Falun Dafa (more commonly known as Falun Gong) is a controversial religious movement with roots in China that was founded in 1992. It combines qigong exercises with Buddhist and Taoist underpinnings. Although the group is considered peaceful by many, the Chinese government perceives it as a threatening cult.
“Beijing’s efforts against the Falun Gong, which stem from fears over its substantial growth as an independent-minded group thriving outside of Communist ideology and control, have been remarkable,” said CNN. “The government is alleged to have created an extra-legal police force, called the 6-10 Office, which hunts, arrests, and detains them without trial in ‘re-education-through-labor’ centers, where they are tortured and mistreated and may constitute half of the inmates.”
According to AlienVault, attackers have used a variety of shadowy methods to lash out at Falun Dafa’s faithful.
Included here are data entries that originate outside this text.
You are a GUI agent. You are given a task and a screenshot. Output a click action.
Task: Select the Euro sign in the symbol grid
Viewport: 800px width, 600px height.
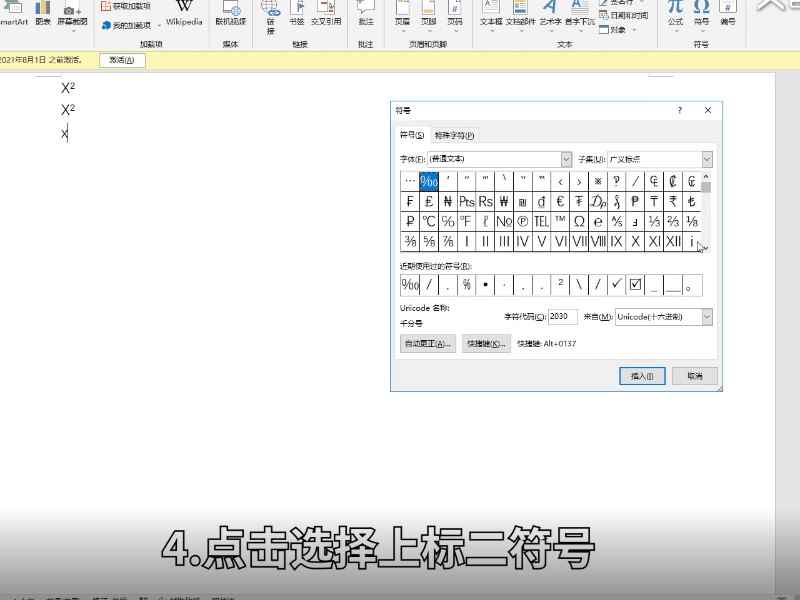point(560,201)
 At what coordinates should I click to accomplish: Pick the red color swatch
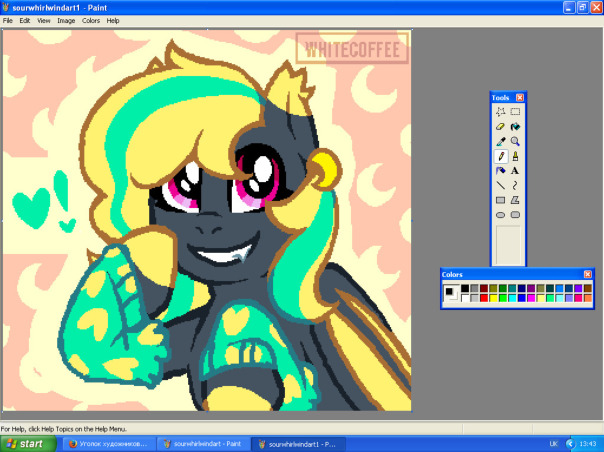(x=484, y=298)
The breaches appear to target email accounts and personal information, with one such attack going as far as pretending to be a fellow Falun Dafa supporter pleading for help. According to TechWeek:
“One of the spear phishing emails … claimed to be [from] fellow members of the movement, asking for help. ‘We are Falun Gong/Dafa (you may hear about it, it is our religion) practicers [sic], persecuted by the Chinese government,’ the email read. ‘Our computers and mail systems are attacked by them everyday. They want to find out who are practicing Dafa, what we are going to do next, and so on.’”
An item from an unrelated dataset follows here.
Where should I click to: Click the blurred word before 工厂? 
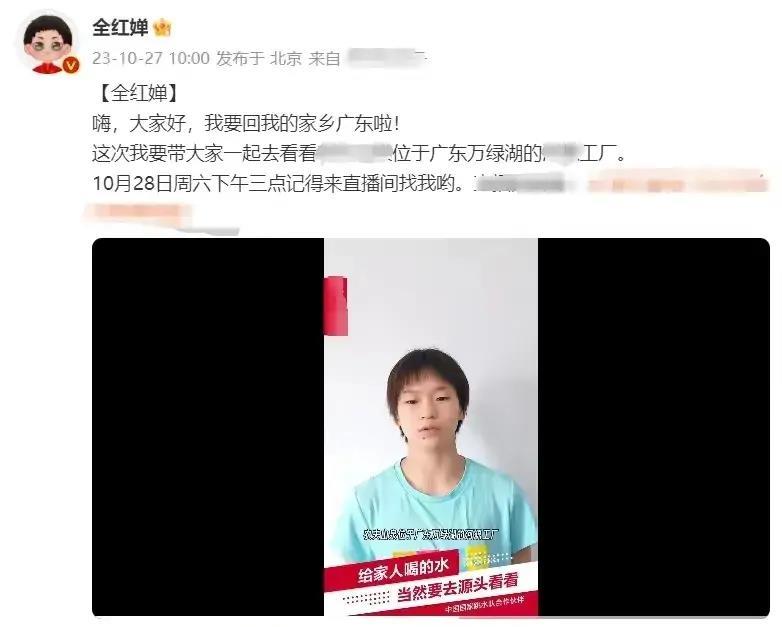click(x=561, y=153)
Another attack was the first of its kind, referred to as a “zero-day threat,” AlienVault stated. It was designed to steal Microsoft Outlook login information and email contents. Because it was a new kind of malware, no anti-viruses were able to stop it.
While activists and Falun Dafa practitioners in the Philippines and Vietnam remain outside of the Chinese government’s judicial system, the compromised personal information belonging to Chinese nationals could prove dire.
“There is chilling evidence to suggest that a horrific and prolific business in transplant organs has been sustained by those harvested without consent from Falun Gong and other prisoners, benefiting China’s organ tourism industry,” reported CNN.